** START OF Excerpt to read **

The soundtrack for the film was created and released before the film's production. Asei Kobayashi, who worked with Obayashi on his television commercials, contributed the piano pieces for the film's soundtrack. Kobayashi felt that younger people should contribute to the film's soundtrack and suggested Mickie Yoshino and his band Godiego should contribute songs based on Yoshino's piano pieces.

Singer Ken Narita played blues harp on the track "Hungry House Blues", and also contributed vocals to "House Love Theme".

All tracks arranged by Mickie Yoshino, and produced by Yoshino with Asei Kobayashi.

Release 
House was first released on July 30, 1977 in Japan, where it was distributed by Toho. It was originally released as a double feature with the romance film Pure Hearts in Mud. Toho did not expect House to be successful, but the film became a commercial hit, becoming specifically popular with a youth audience. House was not officially screened in the United States until the distribution rights were bought by Janus Films to be released as part of their Eclipse line of DVDs. The Eclipse brand was originally conceived as a possible sub-label for cult films released by the Criterion Collection.

** END OF Excerpt to read **

[Exercise A]
In the passage on the film House, condense the paragraph beginning "House was first released on July 30, 1977" into a short bulleted list that keeps its main facts.
[Exercise B]
Reproduce, without any change, the part of the entries that opens with the line containing "Identify the location of Chips." and closes with the line containing "center [2435, 208].", including both of those lines.

** START OF Records for the task **

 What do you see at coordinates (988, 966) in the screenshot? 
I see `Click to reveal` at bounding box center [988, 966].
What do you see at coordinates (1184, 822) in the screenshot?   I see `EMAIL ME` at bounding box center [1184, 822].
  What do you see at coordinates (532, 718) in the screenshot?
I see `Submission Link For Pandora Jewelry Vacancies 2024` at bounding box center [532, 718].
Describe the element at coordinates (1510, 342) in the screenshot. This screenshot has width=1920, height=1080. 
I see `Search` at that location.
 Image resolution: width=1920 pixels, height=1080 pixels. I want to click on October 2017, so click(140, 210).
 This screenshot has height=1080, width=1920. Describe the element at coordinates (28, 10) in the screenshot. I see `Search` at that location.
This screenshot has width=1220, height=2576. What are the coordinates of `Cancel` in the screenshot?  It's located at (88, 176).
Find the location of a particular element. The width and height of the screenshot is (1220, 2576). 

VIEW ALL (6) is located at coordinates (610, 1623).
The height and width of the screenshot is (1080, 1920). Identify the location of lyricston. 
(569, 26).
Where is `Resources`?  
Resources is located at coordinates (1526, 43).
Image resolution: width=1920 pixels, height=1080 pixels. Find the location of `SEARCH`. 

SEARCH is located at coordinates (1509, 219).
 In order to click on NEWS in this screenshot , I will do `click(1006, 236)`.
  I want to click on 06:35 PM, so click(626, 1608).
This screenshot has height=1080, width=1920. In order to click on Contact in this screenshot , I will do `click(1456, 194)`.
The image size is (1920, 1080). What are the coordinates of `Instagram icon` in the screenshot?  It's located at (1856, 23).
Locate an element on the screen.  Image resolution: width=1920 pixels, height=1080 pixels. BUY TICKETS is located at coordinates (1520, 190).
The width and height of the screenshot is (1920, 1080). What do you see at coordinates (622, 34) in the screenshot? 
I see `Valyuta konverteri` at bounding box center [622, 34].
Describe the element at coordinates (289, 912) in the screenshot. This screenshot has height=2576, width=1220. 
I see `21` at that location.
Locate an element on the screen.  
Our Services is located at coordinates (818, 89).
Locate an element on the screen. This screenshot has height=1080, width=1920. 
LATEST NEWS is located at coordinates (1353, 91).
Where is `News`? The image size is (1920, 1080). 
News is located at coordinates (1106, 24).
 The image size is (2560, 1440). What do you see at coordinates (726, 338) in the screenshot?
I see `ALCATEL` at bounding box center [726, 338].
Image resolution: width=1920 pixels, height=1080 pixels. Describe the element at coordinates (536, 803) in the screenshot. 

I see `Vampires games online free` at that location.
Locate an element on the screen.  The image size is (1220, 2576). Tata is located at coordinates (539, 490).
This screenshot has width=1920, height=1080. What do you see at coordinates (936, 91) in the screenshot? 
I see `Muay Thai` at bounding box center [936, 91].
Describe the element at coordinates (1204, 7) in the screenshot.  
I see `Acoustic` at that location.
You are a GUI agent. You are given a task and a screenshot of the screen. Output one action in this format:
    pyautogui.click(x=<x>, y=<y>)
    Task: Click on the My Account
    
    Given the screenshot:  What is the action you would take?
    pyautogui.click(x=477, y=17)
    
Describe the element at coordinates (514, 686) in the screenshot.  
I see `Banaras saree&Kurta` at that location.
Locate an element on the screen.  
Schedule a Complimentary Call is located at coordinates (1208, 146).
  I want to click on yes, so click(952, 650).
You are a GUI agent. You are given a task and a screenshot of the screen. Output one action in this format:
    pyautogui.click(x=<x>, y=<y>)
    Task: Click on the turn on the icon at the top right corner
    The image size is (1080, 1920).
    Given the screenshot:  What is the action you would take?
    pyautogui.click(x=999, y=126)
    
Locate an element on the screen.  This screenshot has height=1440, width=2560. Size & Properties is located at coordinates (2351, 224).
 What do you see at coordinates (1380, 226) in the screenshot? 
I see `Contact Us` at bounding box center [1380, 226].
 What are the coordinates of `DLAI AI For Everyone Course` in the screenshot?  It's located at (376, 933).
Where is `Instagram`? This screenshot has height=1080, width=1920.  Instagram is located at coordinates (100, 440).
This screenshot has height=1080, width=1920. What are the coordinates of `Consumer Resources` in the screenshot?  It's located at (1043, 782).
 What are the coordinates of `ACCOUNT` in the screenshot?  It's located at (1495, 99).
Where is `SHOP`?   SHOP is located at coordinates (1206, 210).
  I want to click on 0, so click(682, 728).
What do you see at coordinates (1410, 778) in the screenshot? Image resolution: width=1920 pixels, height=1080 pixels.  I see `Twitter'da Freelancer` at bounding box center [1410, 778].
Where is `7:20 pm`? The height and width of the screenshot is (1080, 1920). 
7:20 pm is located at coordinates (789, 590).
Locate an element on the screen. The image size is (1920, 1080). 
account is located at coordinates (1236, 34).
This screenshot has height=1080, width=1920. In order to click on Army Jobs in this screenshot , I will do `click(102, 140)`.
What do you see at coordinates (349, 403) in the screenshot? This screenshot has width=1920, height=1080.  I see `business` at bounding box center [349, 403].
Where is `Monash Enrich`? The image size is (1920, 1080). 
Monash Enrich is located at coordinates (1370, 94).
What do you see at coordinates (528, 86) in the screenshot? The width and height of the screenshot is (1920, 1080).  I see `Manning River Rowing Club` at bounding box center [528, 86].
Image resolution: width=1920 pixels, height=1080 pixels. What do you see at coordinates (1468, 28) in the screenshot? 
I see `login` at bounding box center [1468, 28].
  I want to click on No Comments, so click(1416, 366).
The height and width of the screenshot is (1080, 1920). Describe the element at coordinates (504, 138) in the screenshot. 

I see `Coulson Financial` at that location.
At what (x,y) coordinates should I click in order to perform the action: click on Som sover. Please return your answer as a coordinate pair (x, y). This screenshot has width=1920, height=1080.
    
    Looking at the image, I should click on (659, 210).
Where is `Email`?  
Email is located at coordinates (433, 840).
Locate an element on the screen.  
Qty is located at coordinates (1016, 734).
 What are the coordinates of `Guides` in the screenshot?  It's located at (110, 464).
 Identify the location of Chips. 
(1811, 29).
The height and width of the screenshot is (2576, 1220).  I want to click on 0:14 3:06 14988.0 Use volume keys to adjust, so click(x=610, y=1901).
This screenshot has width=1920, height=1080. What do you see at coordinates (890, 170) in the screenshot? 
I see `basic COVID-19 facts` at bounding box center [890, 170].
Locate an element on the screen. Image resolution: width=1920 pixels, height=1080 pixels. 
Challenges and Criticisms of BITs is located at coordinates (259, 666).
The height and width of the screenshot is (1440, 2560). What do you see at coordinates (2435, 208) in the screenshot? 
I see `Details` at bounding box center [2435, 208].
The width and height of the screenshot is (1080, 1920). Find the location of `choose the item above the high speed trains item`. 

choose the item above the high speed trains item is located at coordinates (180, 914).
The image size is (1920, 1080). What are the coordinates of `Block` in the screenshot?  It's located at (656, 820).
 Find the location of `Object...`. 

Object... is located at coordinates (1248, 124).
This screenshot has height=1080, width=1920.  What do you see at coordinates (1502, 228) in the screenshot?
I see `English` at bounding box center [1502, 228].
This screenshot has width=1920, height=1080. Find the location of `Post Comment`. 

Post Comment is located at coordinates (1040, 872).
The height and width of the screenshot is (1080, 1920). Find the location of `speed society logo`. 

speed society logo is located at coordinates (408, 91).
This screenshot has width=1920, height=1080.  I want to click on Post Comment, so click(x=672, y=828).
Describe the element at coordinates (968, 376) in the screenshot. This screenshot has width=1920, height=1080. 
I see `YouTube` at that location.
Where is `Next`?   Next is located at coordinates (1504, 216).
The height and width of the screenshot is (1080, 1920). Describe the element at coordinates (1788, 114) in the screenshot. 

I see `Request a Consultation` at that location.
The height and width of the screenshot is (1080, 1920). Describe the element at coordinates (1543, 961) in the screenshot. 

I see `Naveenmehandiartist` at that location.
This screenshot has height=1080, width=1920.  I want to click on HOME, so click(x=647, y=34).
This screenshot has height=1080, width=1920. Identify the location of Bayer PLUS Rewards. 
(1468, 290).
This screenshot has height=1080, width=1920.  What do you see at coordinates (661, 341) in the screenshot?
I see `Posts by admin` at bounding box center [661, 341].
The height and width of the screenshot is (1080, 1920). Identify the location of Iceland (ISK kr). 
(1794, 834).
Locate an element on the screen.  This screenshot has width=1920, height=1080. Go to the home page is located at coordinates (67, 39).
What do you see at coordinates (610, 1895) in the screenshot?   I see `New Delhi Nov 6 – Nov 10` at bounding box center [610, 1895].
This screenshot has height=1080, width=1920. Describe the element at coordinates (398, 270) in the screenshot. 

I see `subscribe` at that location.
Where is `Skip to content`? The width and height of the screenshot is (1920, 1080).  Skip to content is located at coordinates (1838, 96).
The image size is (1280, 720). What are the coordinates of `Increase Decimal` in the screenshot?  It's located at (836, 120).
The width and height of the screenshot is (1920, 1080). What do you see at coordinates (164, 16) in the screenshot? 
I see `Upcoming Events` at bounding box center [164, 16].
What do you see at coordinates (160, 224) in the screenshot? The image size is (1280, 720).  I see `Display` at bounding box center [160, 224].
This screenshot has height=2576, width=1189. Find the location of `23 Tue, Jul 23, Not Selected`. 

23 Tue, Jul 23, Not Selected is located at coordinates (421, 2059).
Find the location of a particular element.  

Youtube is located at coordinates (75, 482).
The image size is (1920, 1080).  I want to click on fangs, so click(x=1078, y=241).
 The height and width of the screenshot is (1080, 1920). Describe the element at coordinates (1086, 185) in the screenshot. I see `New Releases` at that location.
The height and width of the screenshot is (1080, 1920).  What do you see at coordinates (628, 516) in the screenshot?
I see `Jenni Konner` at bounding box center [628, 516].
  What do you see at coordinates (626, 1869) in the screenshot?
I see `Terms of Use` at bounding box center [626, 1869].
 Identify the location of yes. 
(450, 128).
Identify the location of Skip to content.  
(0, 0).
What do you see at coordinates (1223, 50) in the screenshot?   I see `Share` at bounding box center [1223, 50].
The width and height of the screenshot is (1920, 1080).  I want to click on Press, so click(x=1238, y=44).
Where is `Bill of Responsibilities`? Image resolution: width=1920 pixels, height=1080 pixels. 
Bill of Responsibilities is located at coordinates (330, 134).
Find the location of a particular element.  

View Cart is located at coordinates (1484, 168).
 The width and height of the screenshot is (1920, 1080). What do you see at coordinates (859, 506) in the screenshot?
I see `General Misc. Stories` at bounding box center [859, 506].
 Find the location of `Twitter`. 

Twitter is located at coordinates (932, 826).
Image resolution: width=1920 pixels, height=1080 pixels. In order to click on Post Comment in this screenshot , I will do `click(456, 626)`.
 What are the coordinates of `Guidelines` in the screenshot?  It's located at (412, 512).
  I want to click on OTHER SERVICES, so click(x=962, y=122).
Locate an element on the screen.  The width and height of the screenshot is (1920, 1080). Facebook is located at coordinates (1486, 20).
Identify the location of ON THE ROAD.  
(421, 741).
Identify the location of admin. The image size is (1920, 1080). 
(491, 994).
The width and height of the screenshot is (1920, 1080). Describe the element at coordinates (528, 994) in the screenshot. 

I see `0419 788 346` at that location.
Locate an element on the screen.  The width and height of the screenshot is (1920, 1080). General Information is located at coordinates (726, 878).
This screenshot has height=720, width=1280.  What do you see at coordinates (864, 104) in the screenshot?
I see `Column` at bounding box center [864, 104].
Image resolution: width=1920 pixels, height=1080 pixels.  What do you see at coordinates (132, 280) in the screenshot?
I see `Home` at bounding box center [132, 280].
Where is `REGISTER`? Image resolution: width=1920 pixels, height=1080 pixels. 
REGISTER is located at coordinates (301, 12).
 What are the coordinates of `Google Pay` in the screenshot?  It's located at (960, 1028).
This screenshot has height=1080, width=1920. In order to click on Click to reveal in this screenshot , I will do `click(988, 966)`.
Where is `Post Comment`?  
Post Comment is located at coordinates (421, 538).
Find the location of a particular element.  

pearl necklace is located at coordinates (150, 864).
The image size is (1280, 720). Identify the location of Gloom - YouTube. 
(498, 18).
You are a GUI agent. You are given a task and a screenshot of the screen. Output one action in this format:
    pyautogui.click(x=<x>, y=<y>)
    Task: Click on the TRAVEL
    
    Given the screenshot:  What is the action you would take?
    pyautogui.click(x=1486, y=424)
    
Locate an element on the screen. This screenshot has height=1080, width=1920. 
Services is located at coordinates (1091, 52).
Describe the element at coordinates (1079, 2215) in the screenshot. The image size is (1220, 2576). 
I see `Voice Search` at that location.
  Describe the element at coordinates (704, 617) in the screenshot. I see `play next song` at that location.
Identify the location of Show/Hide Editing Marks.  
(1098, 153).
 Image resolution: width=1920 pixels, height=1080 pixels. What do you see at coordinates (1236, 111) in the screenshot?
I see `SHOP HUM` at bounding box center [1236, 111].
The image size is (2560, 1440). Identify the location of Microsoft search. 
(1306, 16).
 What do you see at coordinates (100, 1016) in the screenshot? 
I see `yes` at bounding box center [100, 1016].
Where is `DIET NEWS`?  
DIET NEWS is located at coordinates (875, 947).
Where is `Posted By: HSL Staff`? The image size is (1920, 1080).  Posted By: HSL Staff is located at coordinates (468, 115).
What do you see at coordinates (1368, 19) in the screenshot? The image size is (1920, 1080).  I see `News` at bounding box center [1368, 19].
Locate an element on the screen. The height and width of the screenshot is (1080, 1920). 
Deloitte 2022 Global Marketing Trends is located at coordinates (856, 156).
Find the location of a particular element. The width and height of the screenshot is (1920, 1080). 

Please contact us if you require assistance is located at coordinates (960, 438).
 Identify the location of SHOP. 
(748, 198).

** END OF Records for the task **

[Worked solution A]
- House was first released in Japan on July 30, 1977, and was distributed by Toho.
- It was first shown as a double feature with the romance film Pure Hearts in Mud.
- Toho did not expect it to succeed, but it became a commercial hit, especially with young audiences.
- It had no official screening in the United States until Janus Films bought the distribution rights and released it in its Eclipse line of DVDs.
- Eclipse was first conceived as a possible sub-label for cult films released by the Criterion Collection.

[Worked solution B]
 Identify the location of Chips. 
(1811, 29).
The height and width of the screenshot is (2576, 1220).  I want to click on 0:14 3:06 14988.0 Use volume keys to adjust, so click(x=610, y=1901).
This screenshot has width=1920, height=1080. What do you see at coordinates (890, 170) in the screenshot? 
I see `basic COVID-19 facts` at bounding box center [890, 170].
Locate an element on the screen. Image resolution: width=1920 pixels, height=1080 pixels. 
Challenges and Criticisms of BITs is located at coordinates (259, 666).
The height and width of the screenshot is (1440, 2560). What do you see at coordinates (2435, 208) in the screenshot? 
I see `Details` at bounding box center [2435, 208].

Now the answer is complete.